The combined might of the global military forces is easily enough to destroy the planet many times over. Yet arms spending continues to escalate. Quite simply, we live in a world that is an expert in warfare.

However, we can use such knowledge to our advantage. ‘Not missiles, but microbes’ is Gates’ quote. Using a war response system, highly sophisticated army logistics could be used to deploy key medical personnel to emergency locations, allowing them to deal with patients quickly. 

It is something we know how to do already. NATO, for example, already has mobile units set up that train regularly for emergency situations, such as field hospitals, but this has to be stepped up significantly and implemented worldwide.

This type of task force would be known as a ‘medical response corps’, a highly effective team of experts who are on constant stand-by.

Combining the military with the medical could save countless lives.

Social distancing and technology

On a positive note, Gates has praised people who have carried out social distancing where they can, whether it be by staying indoors or following essential separation rules.
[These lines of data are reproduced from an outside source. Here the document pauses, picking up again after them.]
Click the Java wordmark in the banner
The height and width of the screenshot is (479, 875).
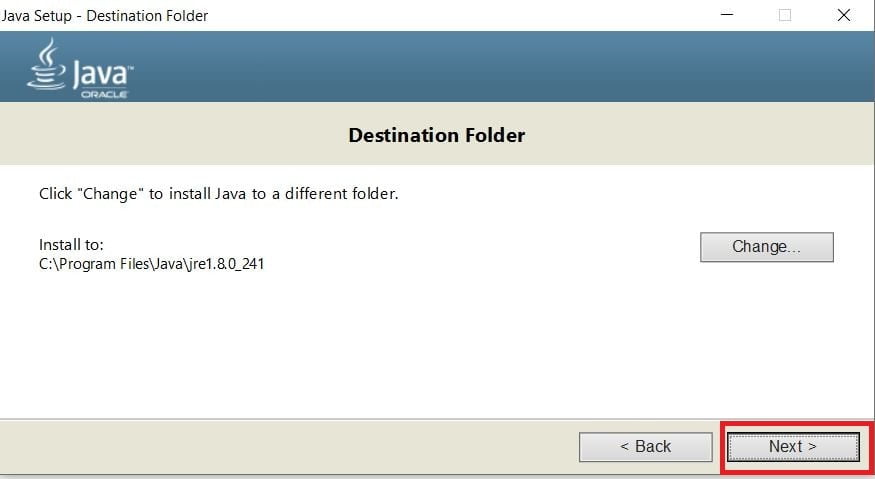(x=103, y=74)
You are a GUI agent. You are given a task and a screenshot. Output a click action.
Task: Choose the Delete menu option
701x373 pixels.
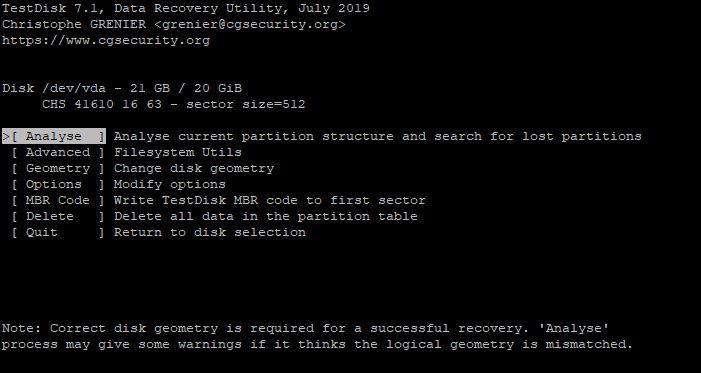coord(58,216)
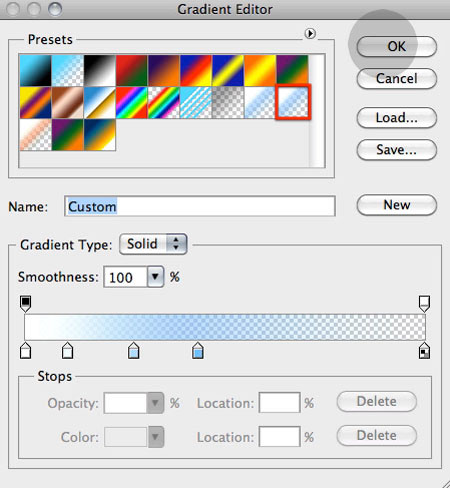This screenshot has width=450, height=488.
Task: Choose the copper brown gradient preset
Action: 68,103
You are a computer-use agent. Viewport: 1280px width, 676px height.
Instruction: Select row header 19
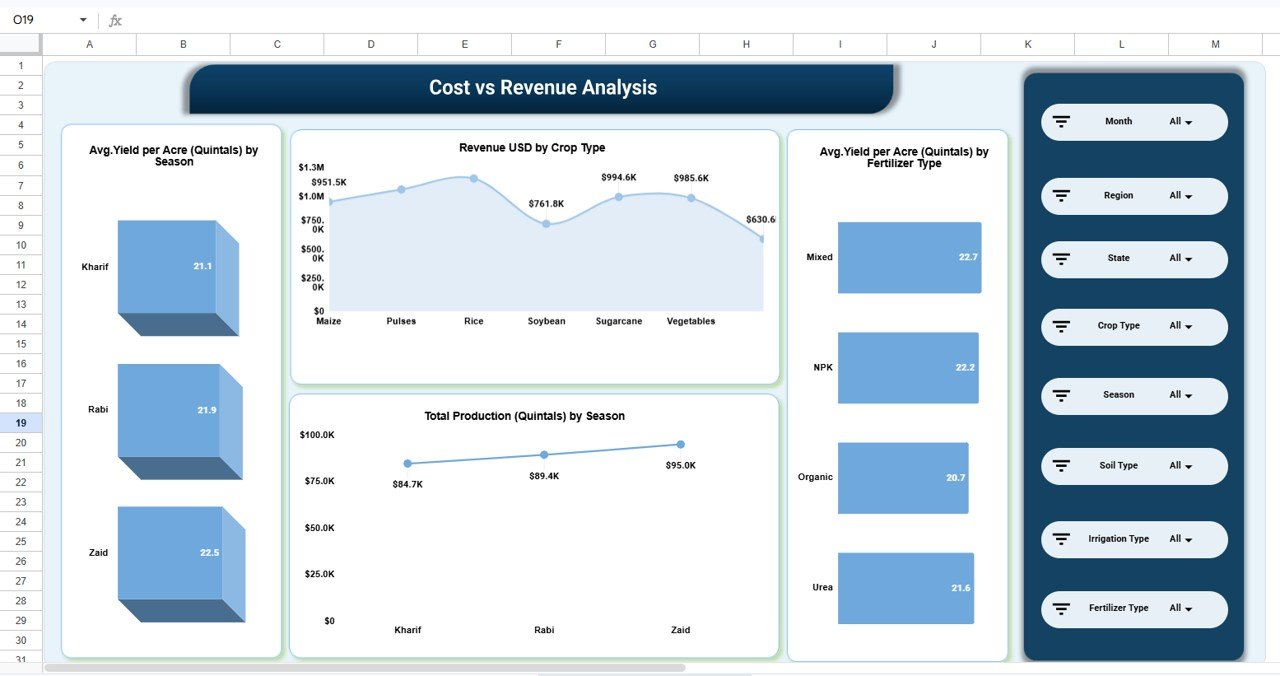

To avoid the spread of a future pandemic, these tactics would have to be adopted from the very start. While there are certain workers that will find them impossible to carry out much of the time, such as health professionals, the rise in teleworking and social technologies will help people to maintain their distance from each other.

Social technology informs people of outbreaks as they arise, and also to check on the health of vulnerable loved ones. It explains the rise of virtual platforms such as Zoom and House Party, and further progress in this field over the next few years will greatly help the fight.
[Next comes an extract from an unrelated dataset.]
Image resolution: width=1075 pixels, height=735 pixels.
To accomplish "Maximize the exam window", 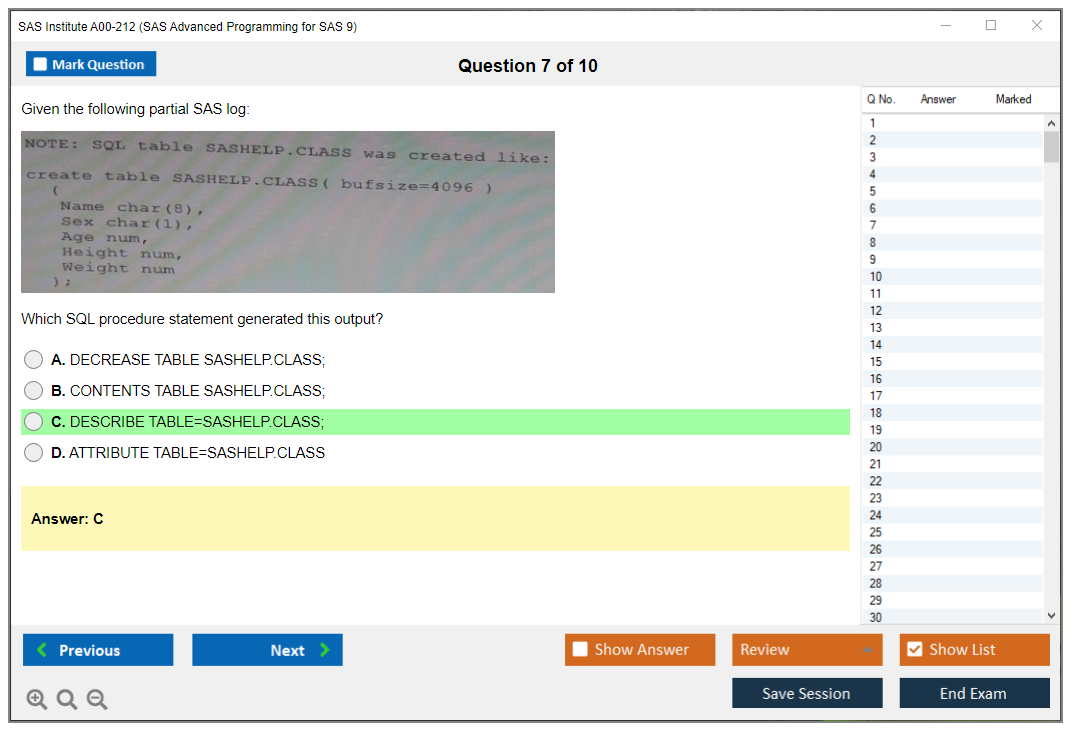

“If there’s one positive thing that can come out of the Ebola epidemic,” Gates said in 2015 “it’s that it can serve as an early warning – a wake-up call to get ready.”

The world’s governments ignored Gates’ advice the first time around, with devastating consequences.

If they fail to take heed of his comments a second time, then we might be hit with a virus much worse than COVID-19, and this is something we can’t afford to contemplate.